[Screenshot and document pointing data]
------------------------------------------------

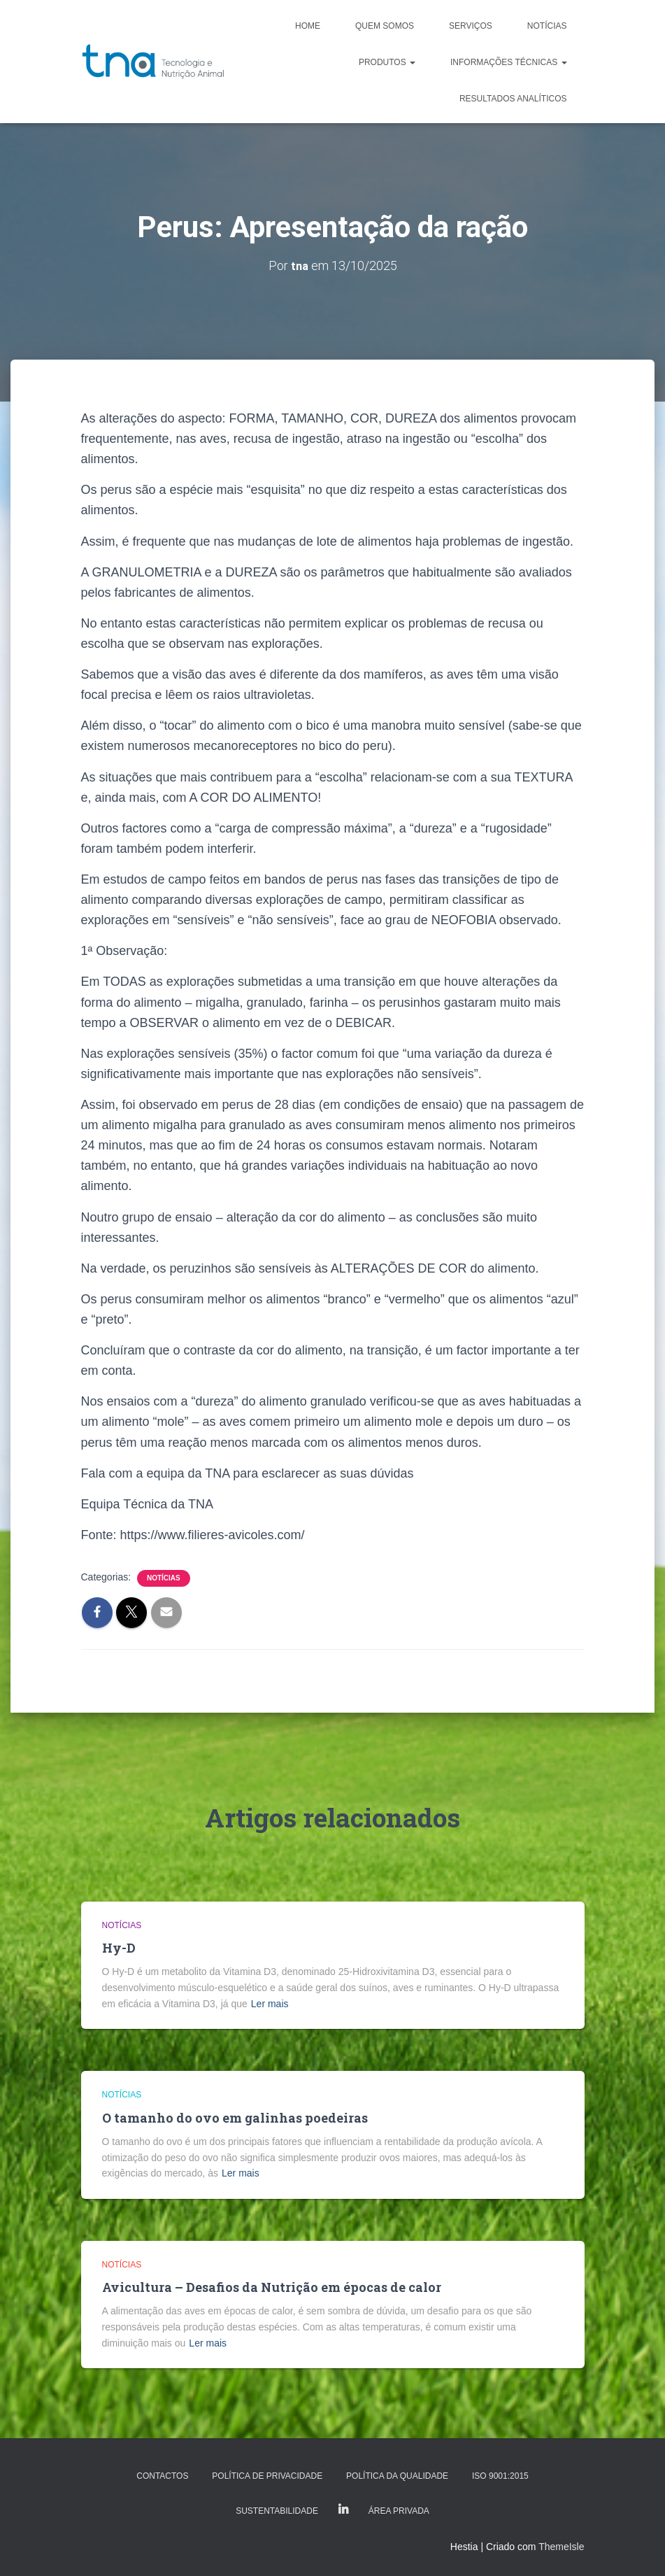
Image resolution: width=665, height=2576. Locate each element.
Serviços (470, 26)
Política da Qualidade (397, 2476)
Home (307, 26)
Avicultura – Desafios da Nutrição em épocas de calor (271, 2287)
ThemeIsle (561, 2546)
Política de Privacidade (267, 2476)
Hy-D (119, 1947)
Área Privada (399, 2511)
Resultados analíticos (513, 99)
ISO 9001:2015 (500, 2476)
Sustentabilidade (277, 2511)
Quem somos (384, 26)
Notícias (547, 26)
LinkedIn (343, 2510)
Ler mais (270, 2003)
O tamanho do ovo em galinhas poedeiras (235, 2117)
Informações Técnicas (508, 62)
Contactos (162, 2476)
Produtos (387, 62)
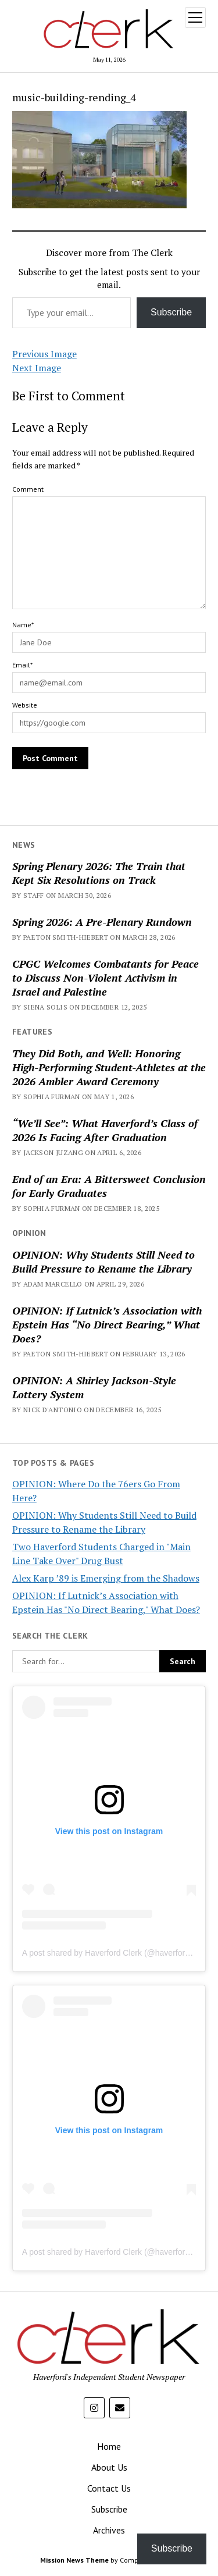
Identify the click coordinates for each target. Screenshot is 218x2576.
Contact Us (109, 2488)
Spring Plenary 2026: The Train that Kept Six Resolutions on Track (98, 873)
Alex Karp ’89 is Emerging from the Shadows (105, 1578)
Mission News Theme (74, 2560)
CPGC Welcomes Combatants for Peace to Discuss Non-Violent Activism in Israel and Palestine (105, 978)
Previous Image (44, 353)
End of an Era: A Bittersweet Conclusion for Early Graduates (109, 1186)
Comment (28, 489)
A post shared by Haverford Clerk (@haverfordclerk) (115, 1952)
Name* (23, 624)
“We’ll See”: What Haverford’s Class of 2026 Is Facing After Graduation (105, 1130)
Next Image (36, 367)
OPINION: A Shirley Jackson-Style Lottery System (94, 1387)
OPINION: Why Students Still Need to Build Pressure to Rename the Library (103, 1261)
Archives (109, 2530)
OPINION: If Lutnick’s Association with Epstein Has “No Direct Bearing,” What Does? (107, 1324)
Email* (22, 664)
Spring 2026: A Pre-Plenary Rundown (102, 922)
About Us (109, 2467)
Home (109, 2446)
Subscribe (171, 312)
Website (24, 705)
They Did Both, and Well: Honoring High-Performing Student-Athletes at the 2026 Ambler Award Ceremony (109, 1067)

------------------------------------------------

_REQUIRED TASK:_
Can you write out these lines again for all the items, renaming "Home" to "Start" and changing nothing else? Leave the pictures out.

_EXPECTED ANSWER:_
Image resolution: width=665, height=2576. Locate each element.
Serviços (470, 26)
Política da Qualidade (397, 2476)
Start (307, 26)
Avicultura – Desafios da Nutrição em épocas de calor (271, 2287)
ThemeIsle (561, 2546)
Política de Privacidade (267, 2476)
Hy-D (119, 1947)
Área Privada (399, 2511)
Resultados analíticos (513, 99)
ISO 9001:2015 (500, 2476)
Sustentabilidade (277, 2511)
Quem somos (384, 26)
Notícias (547, 26)
LinkedIn (343, 2510)
Ler mais (270, 2003)
O tamanho do ovo em galinhas poedeiras (235, 2117)
Informações Técnicas (508, 62)
Contactos (162, 2476)
Produtos (387, 62)
Identify the click coordinates for each target. Screenshot is 218x2576.
Contact Us (109, 2488)
Spring Plenary 2026: The Train that Kept Six Resolutions on Track (98, 873)
Alex Karp ’89 is Emerging from the Shadows (105, 1578)
Mission News Theme (74, 2560)
CPGC Welcomes Combatants for Peace to Discuss Non-Violent Activism in Israel and Palestine (105, 978)
Previous Image (44, 353)
End of an Era: A Bittersweet Conclusion for Early Graduates (109, 1186)
Comment (28, 489)
A post shared by Haverford Clerk (@haverfordclerk) (115, 1952)
Name* (23, 624)
“We’ll See”: What Haverford’s Class of 2026 Is Facing After Graduation (105, 1130)
Next Image (36, 367)
OPINION: A Shirley Jackson-Style Lottery System (94, 1387)
OPINION: Why Students Still Need to Build Pressure to Rename the Library (103, 1261)
Archives (109, 2530)
OPINION: If Lutnick’s Association with Epstein Has “No Direct Bearing,” What Does? (107, 1324)
Email* (22, 664)
Spring 2026: A Pre-Plenary Rundown (102, 922)
About Us (109, 2467)
Start (109, 2446)
Subscribe (171, 312)
Website (24, 705)
They Did Both, and Well: Honoring High-Performing Student-Athletes at the 2026 Ambler Award Ceremony (109, 1067)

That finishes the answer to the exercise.